In these dreams, I experience torture of all sorts. On the night of December 30th, Blake Lively is my stepmother. She says I am “hard to look at,” & pulls my hair while I scream. As I take the first bite of a slice of apple pie, she cuts open my t-shirt from behind with scissors. She almost punctures near my spine with the sharp metal gadget, but she is not bothered. I remind her that I am traumatized from the last time I got a spinal tap, but my voice isn’t reciprocated. I think about my sister, although she is not present in the house. The apple pie is nowhere to be found, & the black countertop is full of Honey Crisps & potato chips. Blake Lively is a skinny woman with large breasts, & she drags me by my ankle into the bathroom with ease, like she is a giant or I am a dwarf. I see sequins fall off her clothes onto the floor. I am stripped of the rest of my clothes & put in the bathtub. Blake Lively hits me in the head with her hand. I bang the temple of my head on the faucet, & she frantically cuts my hair with her scissors, close to the scalp. She pulls out a rough sponge & rubs it against my limbs all over. She splashes hot water on me over & over, tries to scrub away at something I can’t see. The strands of my dark hair glue onto my skin & every surface of the bathroom. I beg her to let me go home. She breaks my nose. I wake up sneezing.

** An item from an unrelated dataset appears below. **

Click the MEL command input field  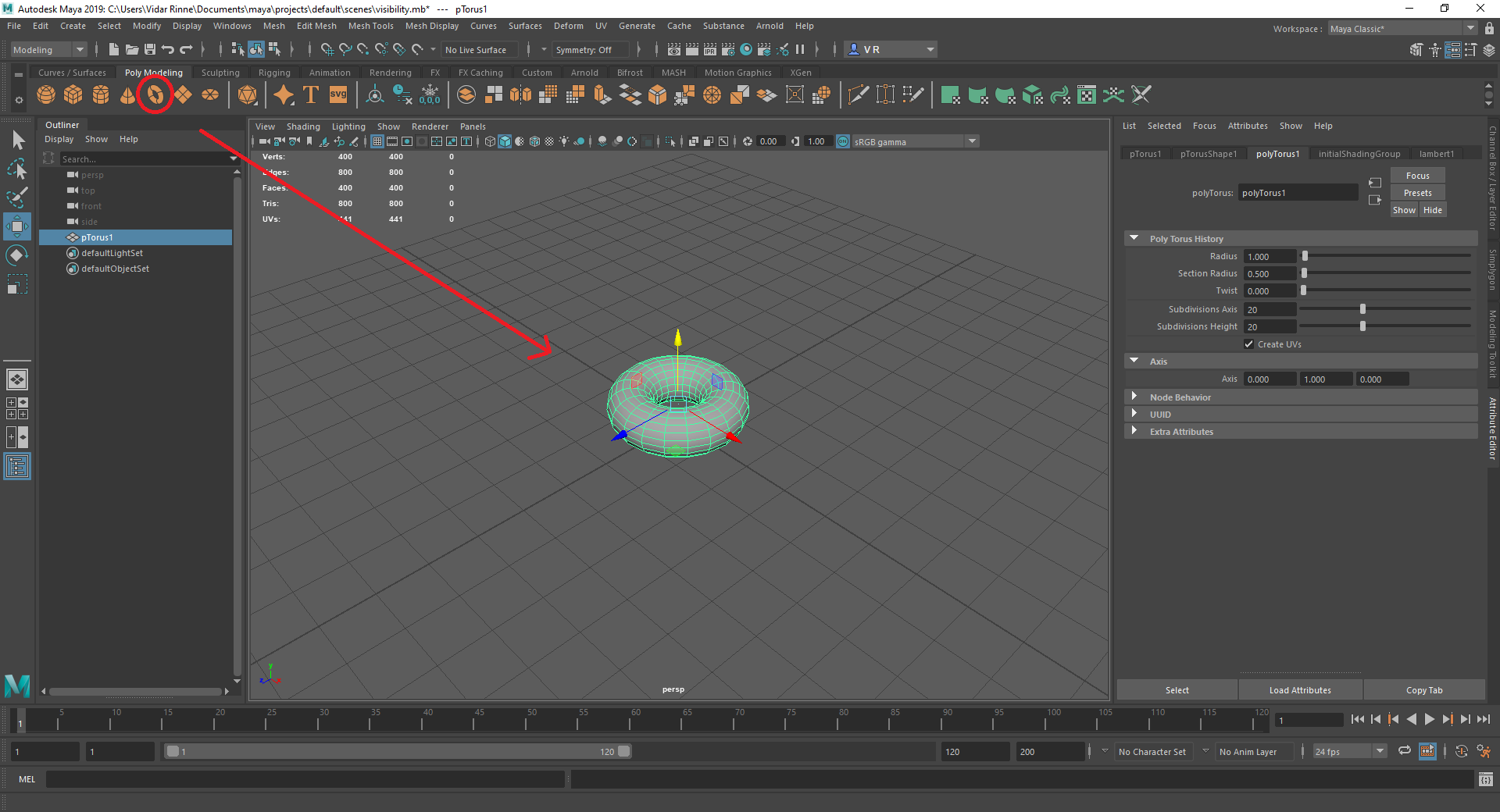tap(305, 779)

To record the terrorizing sequence of events in the dream feels like an unnecessarily prolonged affliction, but I sleep with my phone next to my head, & I am not much without my desire to turn the ridiculous & fleeting into anything visible or legible or tangible. So it isn’t hard to believe that I wanted to get drunk on the 31st, pass out on the bed with no memory of anything, & sleep like my consciousness is locked up in a thoughtless jail. After years of irregular streaks of nightmares (or night terrors or whatever they’re called), I grew a hatred for the idea of epiphanies. This may sound contradictory to my love for poems, but a poem sits at the most advanced stage of synthesizing life’s mystery. A poem is an exacting result of a writer’s resistance towards reduction or exaggeration, her last-ditch effort to capture something complex as is, to disobey the human instinct to make sense of scattered & disconnected information, learn a lesson out of a mere coincidence, create a miracle or hope inside an utterly indifferent world that is life. Most good poems are, or at least they try to be, anything but epiphanies. & in that same vein, I am repulsed by Dream As A Glimpse Of The Subconscious/Unconscious. I am not trying to debate Freud here, but rather, trying to decide for myself that I won’t be held hostage to my own stories.

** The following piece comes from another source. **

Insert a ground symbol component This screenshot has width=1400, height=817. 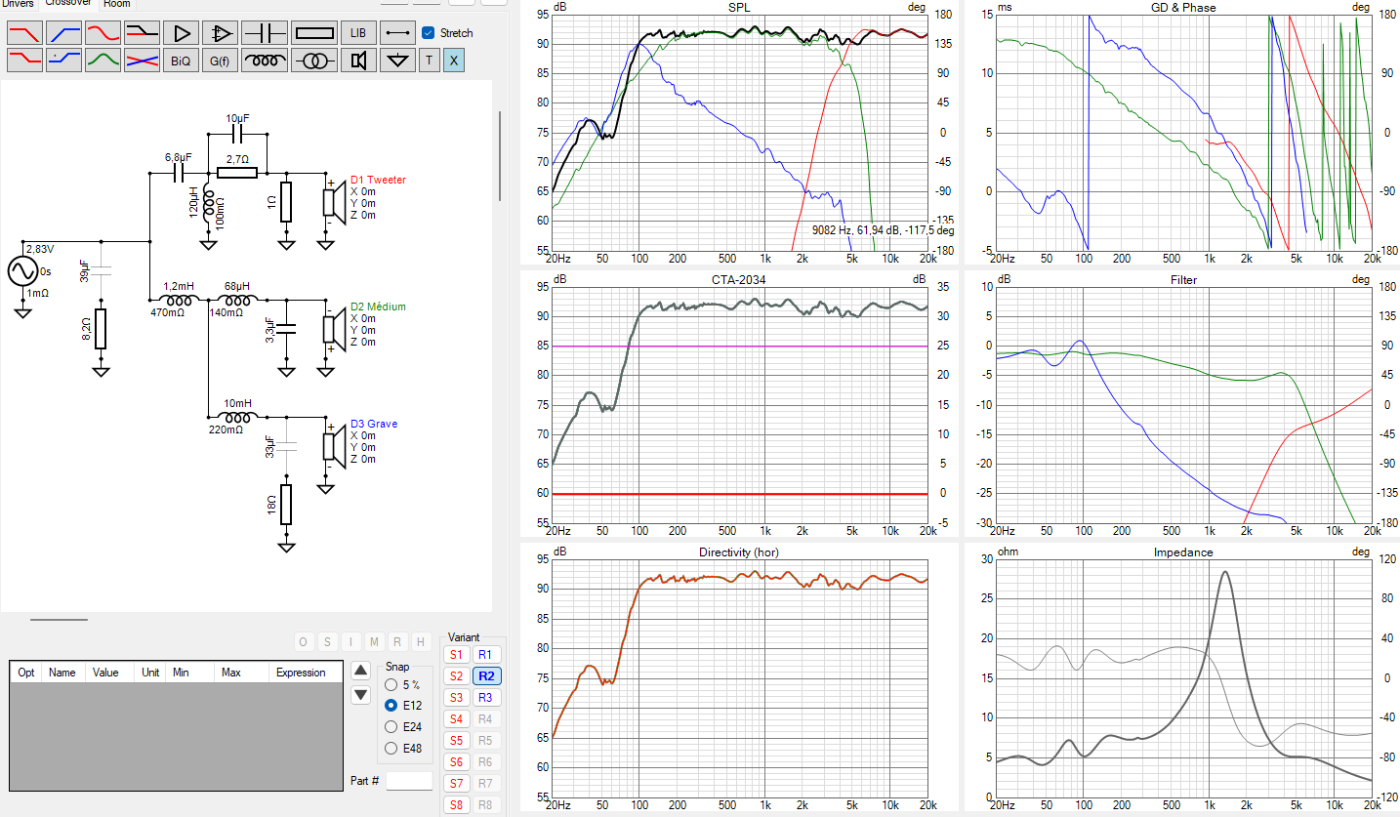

When I say I won’t be held hostage to my own stories, I mean I won’t let them change the way I feel about writing about them. A bad dream cannot threaten me with turning into a prophecy, & a devastating, perilous emotion cannot threaten me with sticking around forever. A prescient piece of writing can perhaps only be an achievement, never a goal. In her 2017 documentary, Joan Didion recalls when she was in El Salvador during the Civil War. She describes what she saw, which most people could only call tragic– children in alleyways high on acid, hallucinating, dying. After a discernible pause, she says, “It was gold.” She meant it was literary gold– the type of story that writers only dream of stumbling upon, if one can effectively set aside righteousness, guilt, & self-centeredness in the equation of writing. To feel bad is a lazy response as a writer, & this is uncomfortable to accept until you are stuck in a carousel of easy, meaningless stories that no one would or should give a damn about.